* WORK TO BE COMPLETED *
Select every line containing the word "computer" from the material, and copy those lines.
------ DATA RECORDS
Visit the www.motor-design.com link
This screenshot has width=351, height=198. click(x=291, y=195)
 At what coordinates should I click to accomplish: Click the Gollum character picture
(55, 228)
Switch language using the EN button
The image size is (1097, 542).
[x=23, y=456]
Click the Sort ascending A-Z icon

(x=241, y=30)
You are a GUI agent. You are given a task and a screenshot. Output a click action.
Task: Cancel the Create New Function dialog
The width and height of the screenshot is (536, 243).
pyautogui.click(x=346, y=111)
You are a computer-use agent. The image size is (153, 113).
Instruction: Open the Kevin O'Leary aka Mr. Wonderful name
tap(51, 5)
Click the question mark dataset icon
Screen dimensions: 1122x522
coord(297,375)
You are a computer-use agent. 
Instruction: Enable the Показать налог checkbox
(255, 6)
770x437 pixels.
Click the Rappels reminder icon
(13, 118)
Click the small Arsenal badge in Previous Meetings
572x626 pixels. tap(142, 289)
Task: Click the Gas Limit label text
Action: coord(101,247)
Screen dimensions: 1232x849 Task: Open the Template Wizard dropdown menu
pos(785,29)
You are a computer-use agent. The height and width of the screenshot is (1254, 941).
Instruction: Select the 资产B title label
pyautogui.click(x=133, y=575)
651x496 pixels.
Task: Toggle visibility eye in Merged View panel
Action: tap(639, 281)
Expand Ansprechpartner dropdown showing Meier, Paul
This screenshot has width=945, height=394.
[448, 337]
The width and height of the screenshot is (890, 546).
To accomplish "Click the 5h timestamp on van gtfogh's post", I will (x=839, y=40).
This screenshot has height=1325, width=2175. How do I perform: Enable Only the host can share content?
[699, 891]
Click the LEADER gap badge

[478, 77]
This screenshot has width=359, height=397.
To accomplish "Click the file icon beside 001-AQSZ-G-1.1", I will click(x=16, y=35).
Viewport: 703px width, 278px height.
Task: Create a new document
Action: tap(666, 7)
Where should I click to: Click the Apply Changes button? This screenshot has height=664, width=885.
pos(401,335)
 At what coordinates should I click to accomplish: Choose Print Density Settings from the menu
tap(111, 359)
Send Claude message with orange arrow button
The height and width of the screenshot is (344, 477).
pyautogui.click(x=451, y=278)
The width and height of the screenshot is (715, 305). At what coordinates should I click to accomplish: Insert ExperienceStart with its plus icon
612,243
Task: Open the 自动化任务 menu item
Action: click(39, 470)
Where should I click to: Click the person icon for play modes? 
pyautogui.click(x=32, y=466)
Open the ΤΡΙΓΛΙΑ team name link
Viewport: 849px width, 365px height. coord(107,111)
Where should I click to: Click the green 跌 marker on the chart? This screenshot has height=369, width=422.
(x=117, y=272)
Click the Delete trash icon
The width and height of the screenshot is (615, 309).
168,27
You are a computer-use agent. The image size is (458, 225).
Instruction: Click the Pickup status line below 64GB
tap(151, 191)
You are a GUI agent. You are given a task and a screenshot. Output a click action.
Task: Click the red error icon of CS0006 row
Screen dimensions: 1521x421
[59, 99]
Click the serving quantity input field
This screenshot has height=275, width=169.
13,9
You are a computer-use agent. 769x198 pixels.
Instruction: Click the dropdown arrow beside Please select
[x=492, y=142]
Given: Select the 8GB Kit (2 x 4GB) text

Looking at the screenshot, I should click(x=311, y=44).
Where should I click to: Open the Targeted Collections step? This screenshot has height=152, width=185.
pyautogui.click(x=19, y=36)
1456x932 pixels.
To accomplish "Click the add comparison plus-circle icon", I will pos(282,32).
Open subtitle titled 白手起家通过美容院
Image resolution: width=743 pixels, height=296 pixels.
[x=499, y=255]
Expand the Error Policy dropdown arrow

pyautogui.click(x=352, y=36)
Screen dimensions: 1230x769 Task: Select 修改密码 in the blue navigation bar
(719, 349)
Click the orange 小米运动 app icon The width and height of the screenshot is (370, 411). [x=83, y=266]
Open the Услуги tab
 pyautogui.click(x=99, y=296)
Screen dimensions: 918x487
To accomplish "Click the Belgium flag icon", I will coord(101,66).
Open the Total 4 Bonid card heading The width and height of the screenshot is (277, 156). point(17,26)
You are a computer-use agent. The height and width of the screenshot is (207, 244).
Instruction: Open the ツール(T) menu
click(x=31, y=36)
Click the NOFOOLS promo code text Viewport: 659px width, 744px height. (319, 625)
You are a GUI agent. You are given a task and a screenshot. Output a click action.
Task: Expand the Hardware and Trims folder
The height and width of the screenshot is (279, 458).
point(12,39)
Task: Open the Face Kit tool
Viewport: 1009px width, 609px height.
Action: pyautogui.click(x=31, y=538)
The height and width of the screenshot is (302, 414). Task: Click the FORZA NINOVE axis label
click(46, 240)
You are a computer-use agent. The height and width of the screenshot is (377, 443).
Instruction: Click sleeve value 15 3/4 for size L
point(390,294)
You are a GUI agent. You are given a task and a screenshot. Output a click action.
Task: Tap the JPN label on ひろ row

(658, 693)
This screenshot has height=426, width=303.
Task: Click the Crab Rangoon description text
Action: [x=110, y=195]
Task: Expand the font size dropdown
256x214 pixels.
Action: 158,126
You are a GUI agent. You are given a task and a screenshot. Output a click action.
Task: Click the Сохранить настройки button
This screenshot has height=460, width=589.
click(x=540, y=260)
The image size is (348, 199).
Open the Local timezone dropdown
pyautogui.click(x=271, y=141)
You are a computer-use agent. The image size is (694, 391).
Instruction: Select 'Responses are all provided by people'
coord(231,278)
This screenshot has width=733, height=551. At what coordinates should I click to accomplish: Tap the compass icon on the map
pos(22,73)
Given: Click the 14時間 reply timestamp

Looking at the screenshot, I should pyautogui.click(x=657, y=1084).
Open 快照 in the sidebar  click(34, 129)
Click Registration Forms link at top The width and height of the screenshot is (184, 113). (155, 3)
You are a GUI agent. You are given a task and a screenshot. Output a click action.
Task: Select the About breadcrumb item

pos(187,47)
------------
* TASK RESPONSE *
You are a computer-use agent. The image size is (153, 113).
You are a computer-use agent. 
You are a computer-use agent. The height and width of the screenshot is (1254, 941).
You are a computer-use agent. The image size is (458, 225).
You are a computer-use agent. 769x198 pixels.
You are a computer-use agent. The height and width of the screenshot is (207, 244).
You are a computer-use agent. The height and width of the screenshot is (377, 443).
You are a computer-use agent. The image size is (694, 391).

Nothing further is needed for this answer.